• _PROBLEM REQUIREMENTS_
Your answer should be the lines below from the one with "1561x784 pixels." to the one with "Tap the -£10.00 promotion discount amount", both included, given again exactly and with nothing added.

[DATASET CONTENT]

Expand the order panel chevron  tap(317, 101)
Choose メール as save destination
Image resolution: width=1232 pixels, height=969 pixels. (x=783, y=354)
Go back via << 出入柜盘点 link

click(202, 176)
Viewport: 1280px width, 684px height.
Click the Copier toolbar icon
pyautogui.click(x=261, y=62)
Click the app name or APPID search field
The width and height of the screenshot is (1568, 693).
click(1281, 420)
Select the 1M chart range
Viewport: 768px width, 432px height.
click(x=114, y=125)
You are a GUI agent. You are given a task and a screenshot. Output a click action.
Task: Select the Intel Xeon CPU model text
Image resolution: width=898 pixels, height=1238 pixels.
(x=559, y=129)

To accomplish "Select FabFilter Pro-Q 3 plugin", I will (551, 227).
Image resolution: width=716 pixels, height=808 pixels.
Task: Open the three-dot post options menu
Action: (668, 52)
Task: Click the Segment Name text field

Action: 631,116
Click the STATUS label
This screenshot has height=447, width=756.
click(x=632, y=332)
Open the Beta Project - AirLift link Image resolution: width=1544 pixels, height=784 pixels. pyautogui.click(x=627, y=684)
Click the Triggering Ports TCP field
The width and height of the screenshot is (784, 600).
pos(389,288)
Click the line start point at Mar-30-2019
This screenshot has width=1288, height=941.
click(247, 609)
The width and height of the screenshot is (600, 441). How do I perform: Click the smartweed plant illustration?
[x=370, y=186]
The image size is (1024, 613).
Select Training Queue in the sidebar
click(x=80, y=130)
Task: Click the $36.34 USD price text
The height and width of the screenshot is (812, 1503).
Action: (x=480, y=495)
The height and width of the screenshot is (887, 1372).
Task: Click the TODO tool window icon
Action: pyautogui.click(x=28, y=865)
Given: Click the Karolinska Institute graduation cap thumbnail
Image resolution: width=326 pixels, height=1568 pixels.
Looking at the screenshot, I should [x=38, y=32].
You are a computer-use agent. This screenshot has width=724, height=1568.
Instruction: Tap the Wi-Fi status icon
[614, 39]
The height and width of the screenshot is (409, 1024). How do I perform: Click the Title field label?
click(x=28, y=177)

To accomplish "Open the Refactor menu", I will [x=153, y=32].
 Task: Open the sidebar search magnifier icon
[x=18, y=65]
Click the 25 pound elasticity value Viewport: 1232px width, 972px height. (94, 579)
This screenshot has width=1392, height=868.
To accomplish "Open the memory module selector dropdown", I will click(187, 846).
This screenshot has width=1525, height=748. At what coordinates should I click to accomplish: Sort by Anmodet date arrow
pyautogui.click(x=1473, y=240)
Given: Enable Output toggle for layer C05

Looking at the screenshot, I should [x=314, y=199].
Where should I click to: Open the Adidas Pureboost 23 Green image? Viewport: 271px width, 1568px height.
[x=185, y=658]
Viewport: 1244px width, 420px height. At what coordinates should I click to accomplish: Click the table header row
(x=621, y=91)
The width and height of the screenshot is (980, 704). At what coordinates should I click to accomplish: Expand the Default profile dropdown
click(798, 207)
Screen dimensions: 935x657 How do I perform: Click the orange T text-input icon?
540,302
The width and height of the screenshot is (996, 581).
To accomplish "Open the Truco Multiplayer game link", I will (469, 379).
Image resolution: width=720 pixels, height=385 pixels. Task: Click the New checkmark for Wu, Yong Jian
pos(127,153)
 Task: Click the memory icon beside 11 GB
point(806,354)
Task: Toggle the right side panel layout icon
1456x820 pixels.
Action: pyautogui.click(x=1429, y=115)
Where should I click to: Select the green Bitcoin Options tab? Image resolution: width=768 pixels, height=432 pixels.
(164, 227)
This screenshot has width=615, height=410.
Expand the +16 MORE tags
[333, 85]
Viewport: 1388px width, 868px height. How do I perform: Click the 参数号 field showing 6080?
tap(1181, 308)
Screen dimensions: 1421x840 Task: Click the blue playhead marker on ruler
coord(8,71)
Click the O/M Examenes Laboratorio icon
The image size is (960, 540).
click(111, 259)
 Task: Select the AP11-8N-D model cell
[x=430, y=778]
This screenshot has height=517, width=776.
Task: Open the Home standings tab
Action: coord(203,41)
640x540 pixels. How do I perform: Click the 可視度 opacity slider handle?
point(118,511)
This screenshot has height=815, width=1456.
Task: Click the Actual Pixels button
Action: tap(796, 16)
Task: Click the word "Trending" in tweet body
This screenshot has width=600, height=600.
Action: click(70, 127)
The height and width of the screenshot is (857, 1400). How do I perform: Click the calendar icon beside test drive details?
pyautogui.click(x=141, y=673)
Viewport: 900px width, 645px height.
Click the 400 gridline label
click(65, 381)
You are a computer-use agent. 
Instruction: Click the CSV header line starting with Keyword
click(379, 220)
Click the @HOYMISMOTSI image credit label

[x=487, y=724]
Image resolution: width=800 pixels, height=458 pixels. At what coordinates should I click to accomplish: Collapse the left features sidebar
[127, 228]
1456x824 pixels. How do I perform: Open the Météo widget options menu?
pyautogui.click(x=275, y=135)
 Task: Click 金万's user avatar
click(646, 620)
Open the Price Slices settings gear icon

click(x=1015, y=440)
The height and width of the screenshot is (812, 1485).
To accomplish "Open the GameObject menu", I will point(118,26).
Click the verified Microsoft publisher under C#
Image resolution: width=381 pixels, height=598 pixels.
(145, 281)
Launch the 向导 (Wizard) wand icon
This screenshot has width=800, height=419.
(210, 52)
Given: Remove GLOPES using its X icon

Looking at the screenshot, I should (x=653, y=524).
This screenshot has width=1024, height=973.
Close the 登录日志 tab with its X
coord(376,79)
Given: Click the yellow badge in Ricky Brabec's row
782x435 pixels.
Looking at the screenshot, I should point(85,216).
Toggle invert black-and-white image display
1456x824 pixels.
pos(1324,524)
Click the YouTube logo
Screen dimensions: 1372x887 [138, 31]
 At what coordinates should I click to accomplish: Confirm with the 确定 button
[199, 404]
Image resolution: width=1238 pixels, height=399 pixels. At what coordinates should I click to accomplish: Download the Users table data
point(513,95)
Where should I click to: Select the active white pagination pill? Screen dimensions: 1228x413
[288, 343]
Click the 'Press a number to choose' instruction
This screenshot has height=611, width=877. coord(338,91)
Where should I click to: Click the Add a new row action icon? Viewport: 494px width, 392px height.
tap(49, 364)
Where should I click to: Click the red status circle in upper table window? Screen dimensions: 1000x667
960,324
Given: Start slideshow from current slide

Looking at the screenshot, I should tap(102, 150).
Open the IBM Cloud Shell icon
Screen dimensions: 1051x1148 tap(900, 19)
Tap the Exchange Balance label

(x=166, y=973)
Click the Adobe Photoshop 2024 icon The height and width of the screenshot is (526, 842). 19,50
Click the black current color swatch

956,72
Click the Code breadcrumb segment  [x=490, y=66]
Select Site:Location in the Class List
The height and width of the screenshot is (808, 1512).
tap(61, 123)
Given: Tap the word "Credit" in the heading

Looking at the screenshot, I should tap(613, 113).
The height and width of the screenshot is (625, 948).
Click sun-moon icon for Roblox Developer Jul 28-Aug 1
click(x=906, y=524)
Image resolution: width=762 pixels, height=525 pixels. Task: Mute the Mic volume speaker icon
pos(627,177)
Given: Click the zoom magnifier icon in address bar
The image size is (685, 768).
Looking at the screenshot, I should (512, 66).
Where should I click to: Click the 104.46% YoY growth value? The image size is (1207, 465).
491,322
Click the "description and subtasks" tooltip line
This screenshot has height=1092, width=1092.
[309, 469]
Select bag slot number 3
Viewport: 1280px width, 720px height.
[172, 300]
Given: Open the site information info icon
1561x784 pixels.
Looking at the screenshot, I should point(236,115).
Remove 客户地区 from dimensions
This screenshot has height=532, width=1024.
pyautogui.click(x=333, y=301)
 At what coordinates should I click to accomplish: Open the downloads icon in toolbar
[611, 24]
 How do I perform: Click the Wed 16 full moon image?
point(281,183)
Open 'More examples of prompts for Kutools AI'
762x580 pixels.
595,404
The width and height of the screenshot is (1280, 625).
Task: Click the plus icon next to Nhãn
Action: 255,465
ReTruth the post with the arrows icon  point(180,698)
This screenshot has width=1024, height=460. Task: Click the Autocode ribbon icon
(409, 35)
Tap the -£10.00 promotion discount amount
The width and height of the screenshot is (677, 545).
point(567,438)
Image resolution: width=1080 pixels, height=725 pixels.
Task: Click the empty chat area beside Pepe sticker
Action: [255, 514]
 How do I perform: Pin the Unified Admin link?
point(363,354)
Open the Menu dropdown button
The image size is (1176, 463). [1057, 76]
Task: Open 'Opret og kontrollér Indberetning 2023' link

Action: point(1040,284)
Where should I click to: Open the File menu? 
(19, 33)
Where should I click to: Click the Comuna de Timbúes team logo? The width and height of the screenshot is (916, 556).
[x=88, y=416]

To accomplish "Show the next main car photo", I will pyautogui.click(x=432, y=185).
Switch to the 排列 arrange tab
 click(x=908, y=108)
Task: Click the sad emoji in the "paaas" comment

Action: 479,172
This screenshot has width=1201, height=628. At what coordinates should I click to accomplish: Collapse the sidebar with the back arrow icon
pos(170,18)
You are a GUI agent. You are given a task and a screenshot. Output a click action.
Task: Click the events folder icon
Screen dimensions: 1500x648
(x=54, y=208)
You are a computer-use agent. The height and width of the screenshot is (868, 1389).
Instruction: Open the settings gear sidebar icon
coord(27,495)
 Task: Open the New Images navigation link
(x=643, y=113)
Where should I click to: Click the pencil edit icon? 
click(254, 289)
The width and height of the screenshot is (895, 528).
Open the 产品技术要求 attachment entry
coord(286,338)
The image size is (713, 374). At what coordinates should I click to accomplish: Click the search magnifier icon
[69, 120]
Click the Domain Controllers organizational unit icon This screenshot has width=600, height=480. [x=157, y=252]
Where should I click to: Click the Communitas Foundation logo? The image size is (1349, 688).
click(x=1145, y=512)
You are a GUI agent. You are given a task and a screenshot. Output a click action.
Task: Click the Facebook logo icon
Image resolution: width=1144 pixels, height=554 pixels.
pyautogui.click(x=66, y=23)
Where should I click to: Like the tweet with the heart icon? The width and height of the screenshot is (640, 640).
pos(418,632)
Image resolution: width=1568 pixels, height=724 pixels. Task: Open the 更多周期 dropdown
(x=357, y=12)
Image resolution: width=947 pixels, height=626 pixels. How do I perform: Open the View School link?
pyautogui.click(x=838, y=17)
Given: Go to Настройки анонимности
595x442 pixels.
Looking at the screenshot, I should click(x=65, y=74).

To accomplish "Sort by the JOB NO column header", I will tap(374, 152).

[/DATASET CONTENT]

• _REPLY_
1561x784 pixels.
Looking at the screenshot, I should point(236,115).
Remove 客户地区 from dimensions
This screenshot has height=532, width=1024.
pyautogui.click(x=333, y=301)
 At what coordinates should I click to accomplish: Open the downloads icon in toolbar
[611, 24]
 How do I perform: Click the Wed 16 full moon image?
point(281,183)
Open 'More examples of prompts for Kutools AI'
762x580 pixels.
595,404
The width and height of the screenshot is (1280, 625).
Task: Click the plus icon next to Nhãn
Action: 255,465
ReTruth the post with the arrows icon  point(180,698)
This screenshot has width=1024, height=460. Task: Click the Autocode ribbon icon
(409, 35)
Tap the -£10.00 promotion discount amount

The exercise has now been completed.